Командующий несколько раз перечитал боевой приказ, набросил на плечи шинель, пошел в конюшню. Там задавали вечерний корм, чистили лошадей. Белоснежный аргамак, отбитый в одном из боев, повернул к Шадрину сухую голову, заржал.
Дневальный бросил в ясли сена. Аргамак подсунул морду под сено, пофыркивая, вывернул охапку на пол. Переступил ногами и, захватив несколько стебельков клевера, нехотя захрустел.
— Шайтан, а не конь, — заворчал дневальный. — Нет хуже этих чистых кровей — бегунков. Наш крестьянский конь ни одной сенинки не уронит, а этот сорит и сорит.
Боец погрозил жеребцу нагайкой.
— Балуй, дьявол! Ошарашу раз, не возрадуешься. Ишь, волю взял.

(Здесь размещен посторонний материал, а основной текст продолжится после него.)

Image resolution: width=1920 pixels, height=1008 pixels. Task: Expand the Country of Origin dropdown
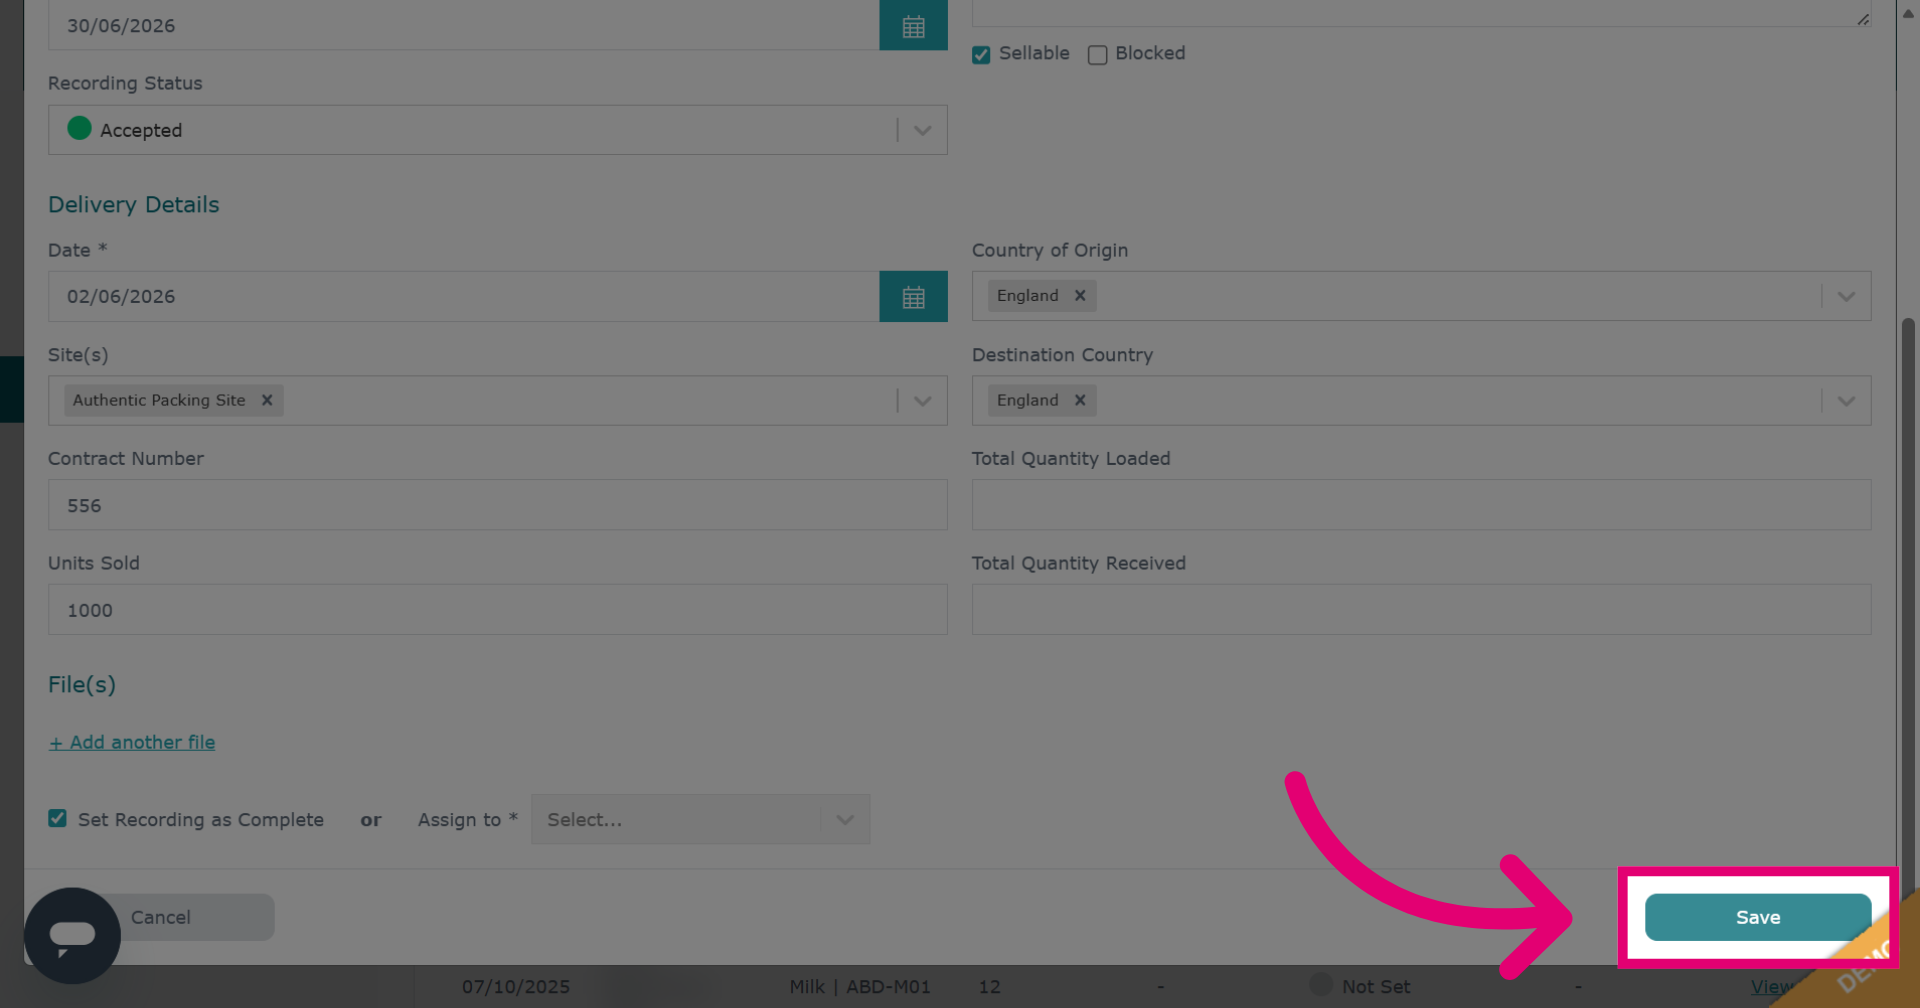click(x=1846, y=296)
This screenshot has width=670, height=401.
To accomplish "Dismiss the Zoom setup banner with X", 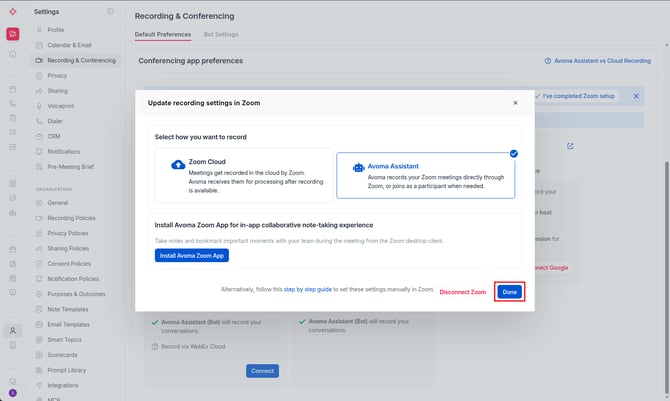I will coord(636,96).
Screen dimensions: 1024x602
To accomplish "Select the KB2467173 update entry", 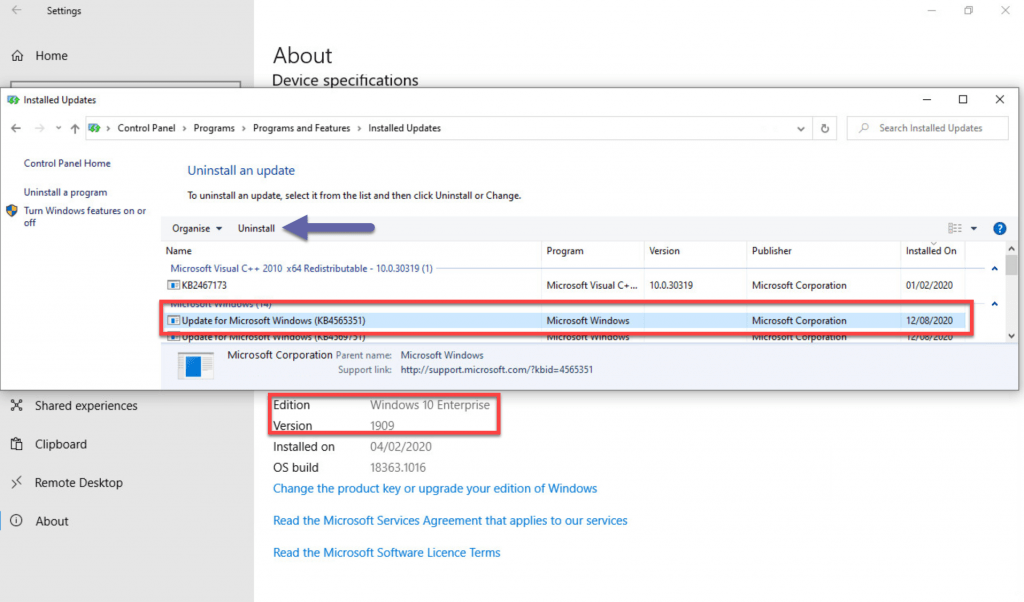I will pyautogui.click(x=197, y=285).
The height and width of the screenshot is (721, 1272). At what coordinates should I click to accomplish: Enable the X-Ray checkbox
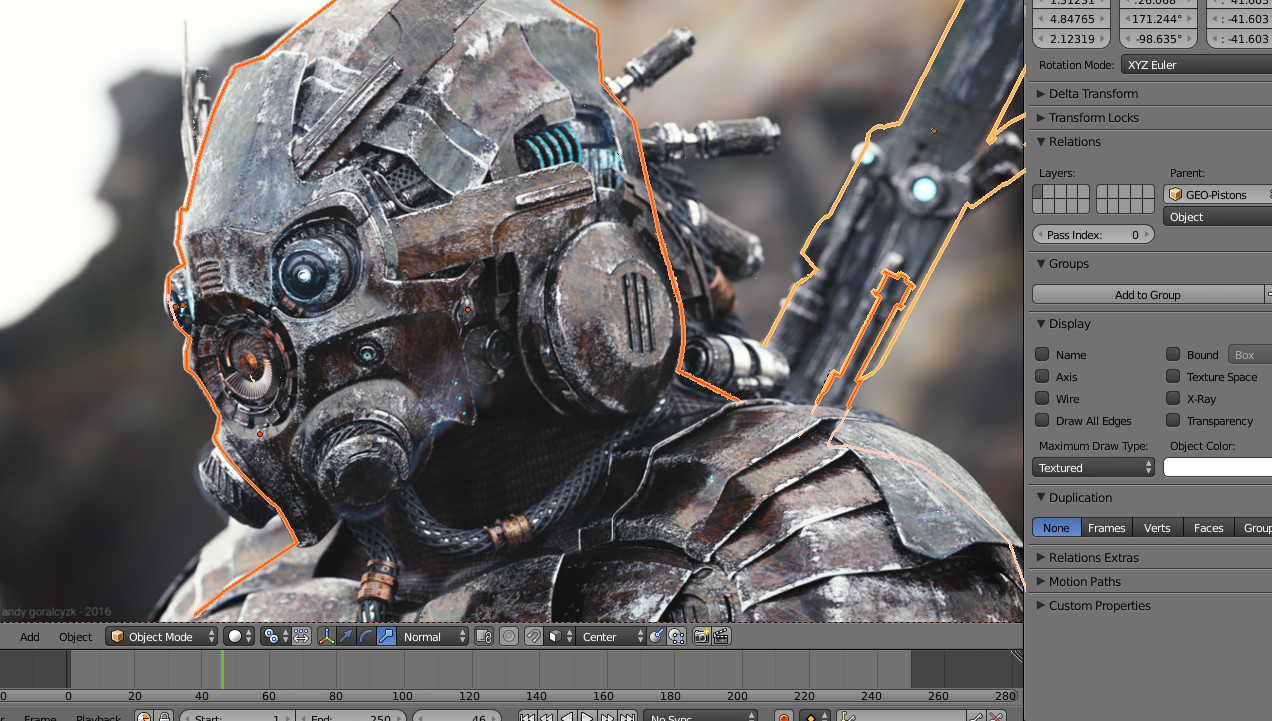tap(1173, 398)
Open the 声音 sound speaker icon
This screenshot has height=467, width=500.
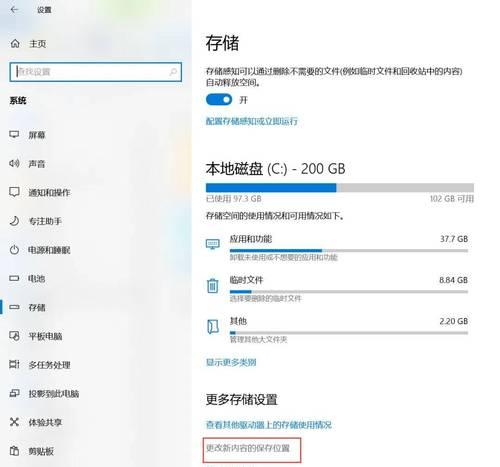pos(14,163)
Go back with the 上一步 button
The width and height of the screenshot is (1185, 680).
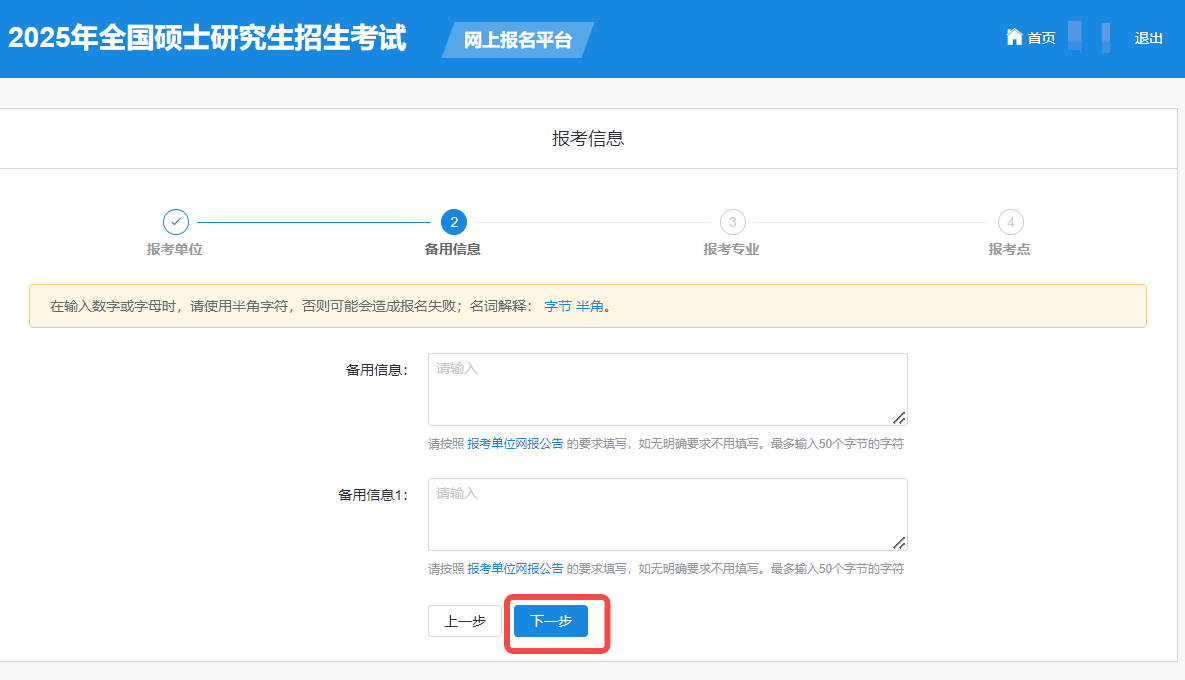pos(465,621)
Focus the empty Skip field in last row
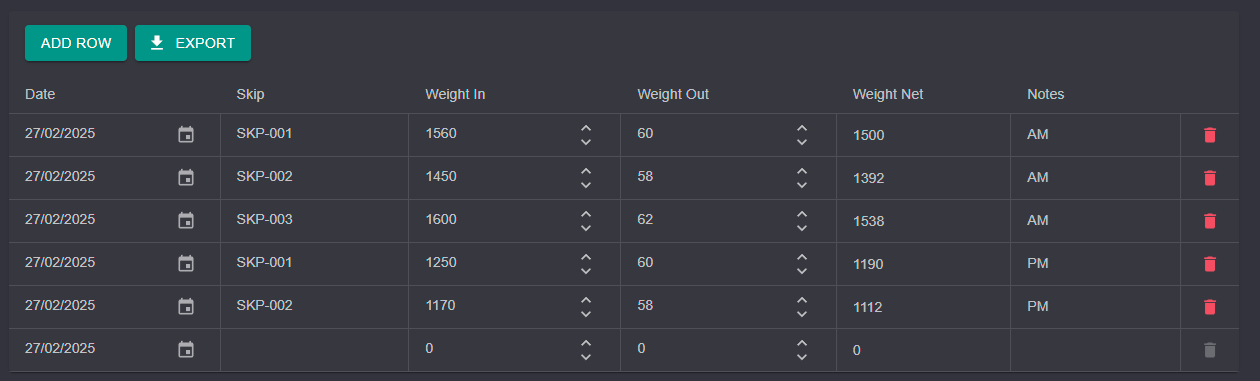This screenshot has height=381, width=1260. coord(314,349)
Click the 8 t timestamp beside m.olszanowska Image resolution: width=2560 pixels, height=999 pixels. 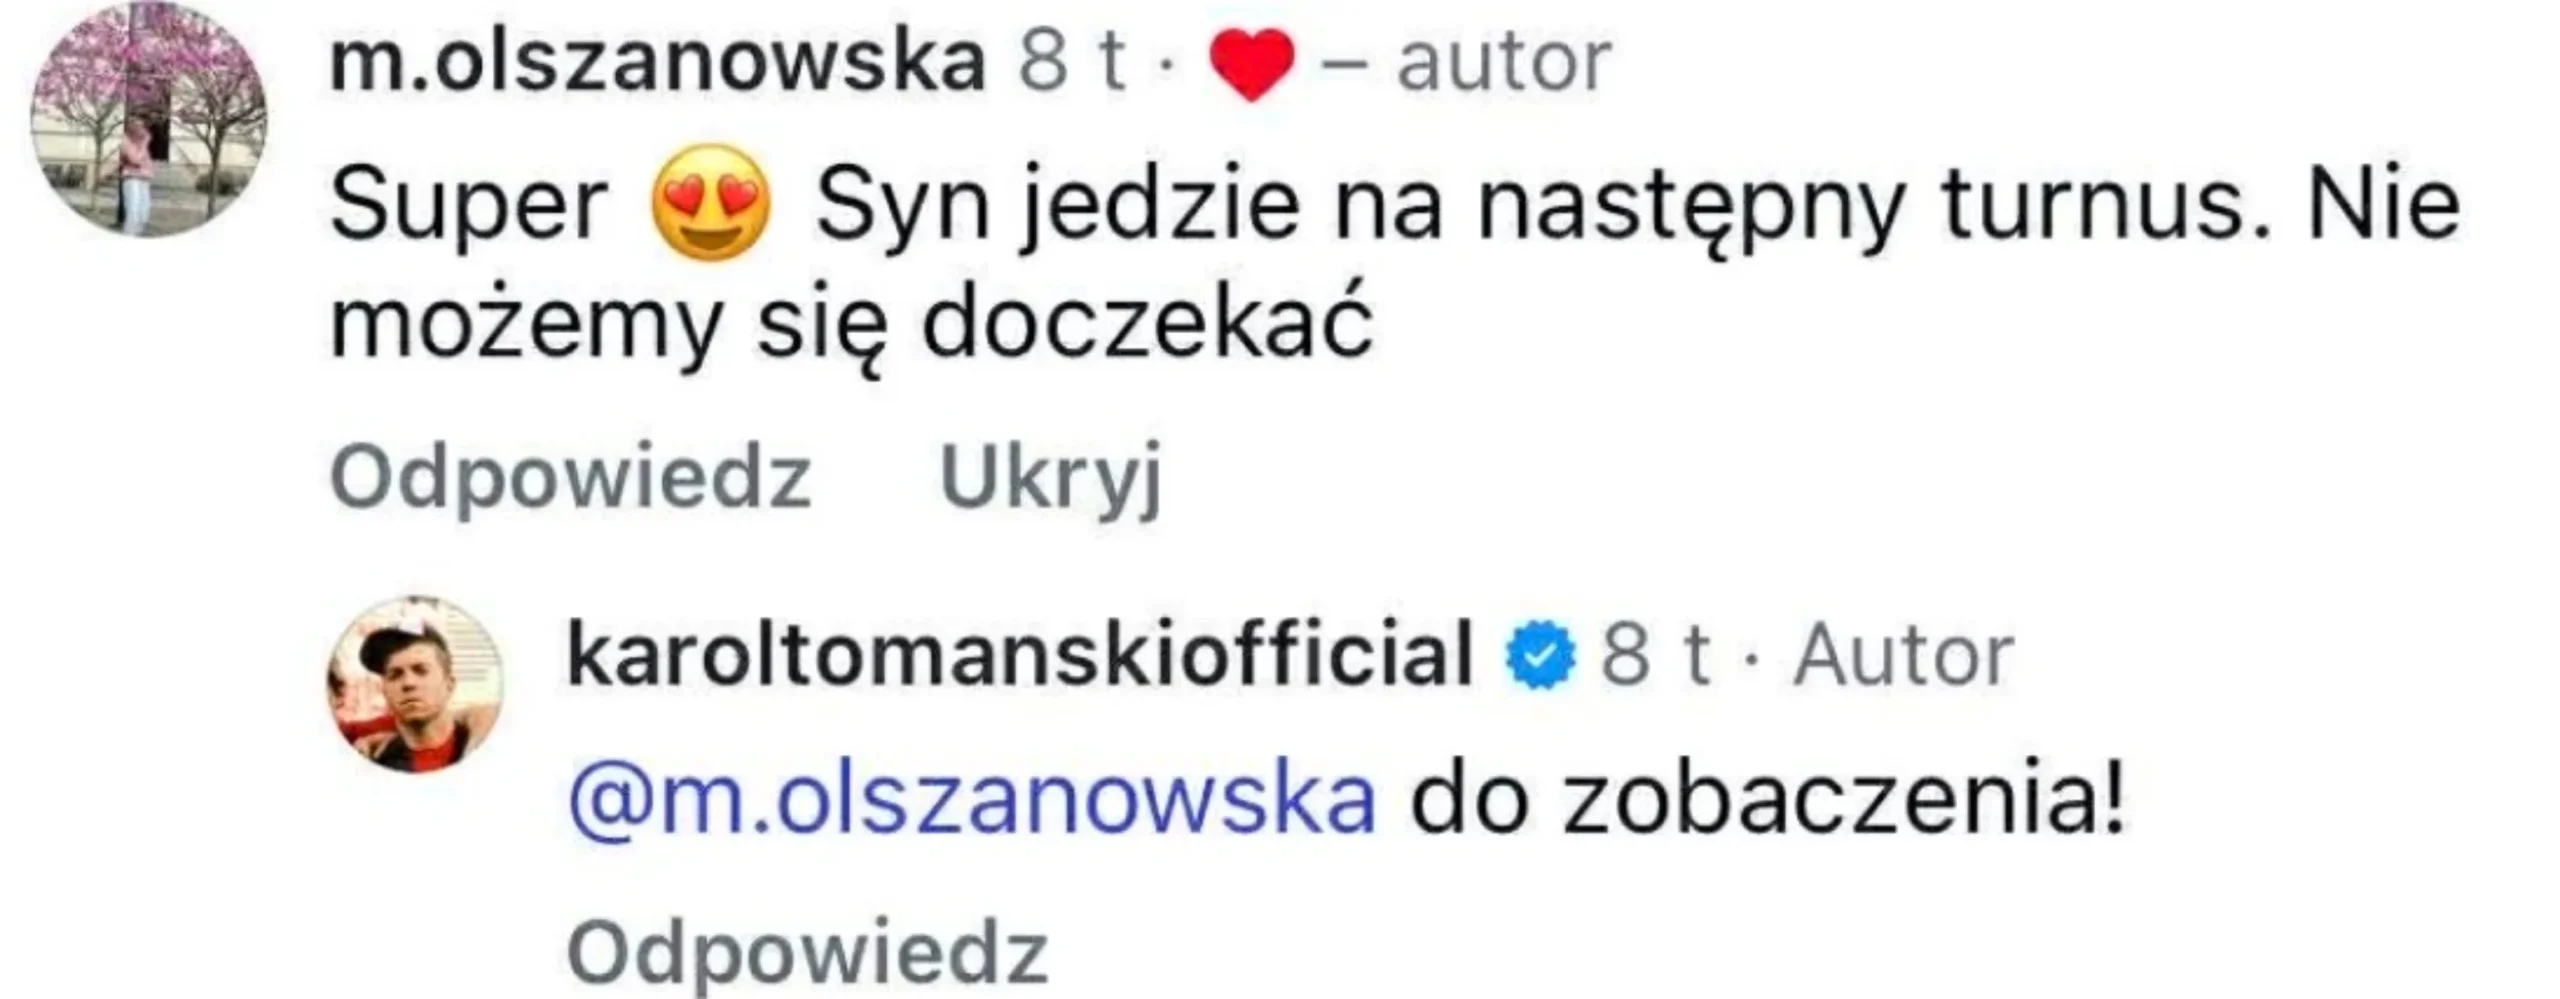click(1072, 62)
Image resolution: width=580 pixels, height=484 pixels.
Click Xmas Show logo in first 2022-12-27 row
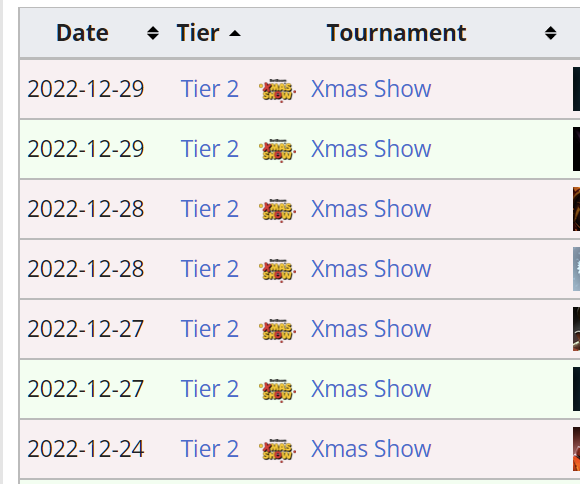[x=277, y=330]
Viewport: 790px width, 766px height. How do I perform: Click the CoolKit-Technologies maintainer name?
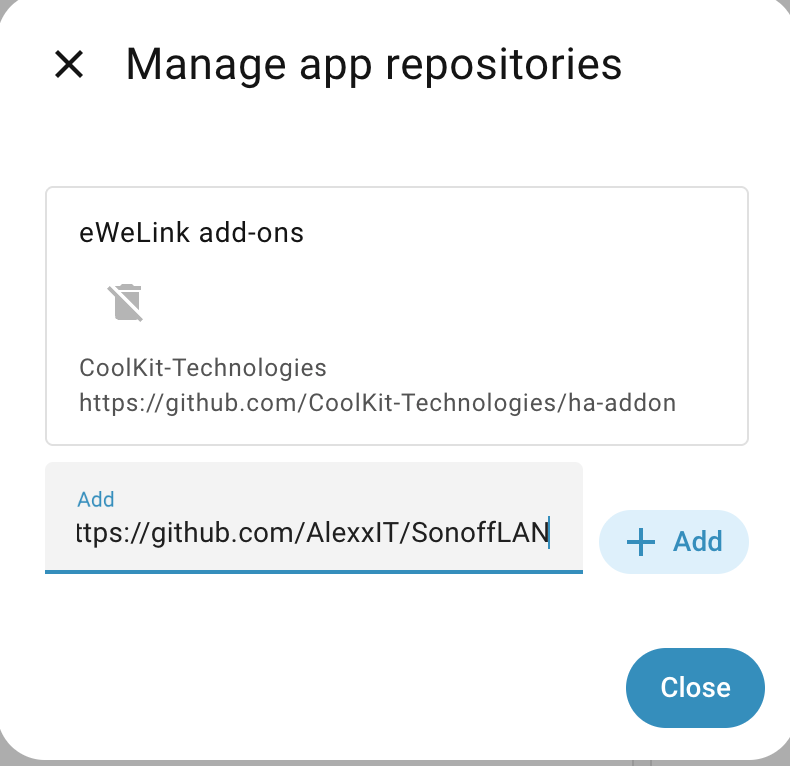point(203,368)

Скрутили цигарки, закурили. Аргамак ударил копытом, похрапывая и выгибая шею, косил на людей наливающимся кровью глазом.
— Сердится, — забубнил дневальный, — не любит дыма. Княжий жеребец, чистоплюй. В реке воды не пьет, с ключа возим; отборное, луговое сено подавай. Известно, господских кровей, благороден, дьявол. Волочаевскую кобылу никак не хотел принять, храпит, зубы скалит.
— Принял?
— Как же такую красавицу не принять? Она, товарищ, командующий, хоть и крестьянская кровь, а самородковая, таланная. Ох, и потомство будет: крепкое, выносливое!
Дневальный от радости чуть не прыгал.
— Ишь ты, — удивился Шадрин.
— А как же не радоваться? Крестьянину лошадь дороже жизни. Такую запряжешь — картина! Шея лебединая, идет — копытом землю не тронет, заснешь — в седле не разбудит.
— Вот кончим войну, сдам Араба для воспроизводства табунов. Как думаешь?
Дневальный долго с недоумением смотрел на командующего.
— Не пойму, — наконец отозвался он. — Такого коня — и продать?..
— Я не сказал: продам, сказал — сдам.
— Не говоря худого слова, не очумел ли? Что ж, у тебя куры золотые яйца несут?
— При новой жизни все общественное будет. На кой ляд мне такой жеребец?
Дневальный недоверчиво хохотнул.
Шадрин пошлепал коня по крупу.
— Пойдем, Араб, разгоним кровь, промнемся.
Но не успел командующий взять стремя, как к конюшне крупной рысью подъехал Коваль. Лицо у него было мрачноватым.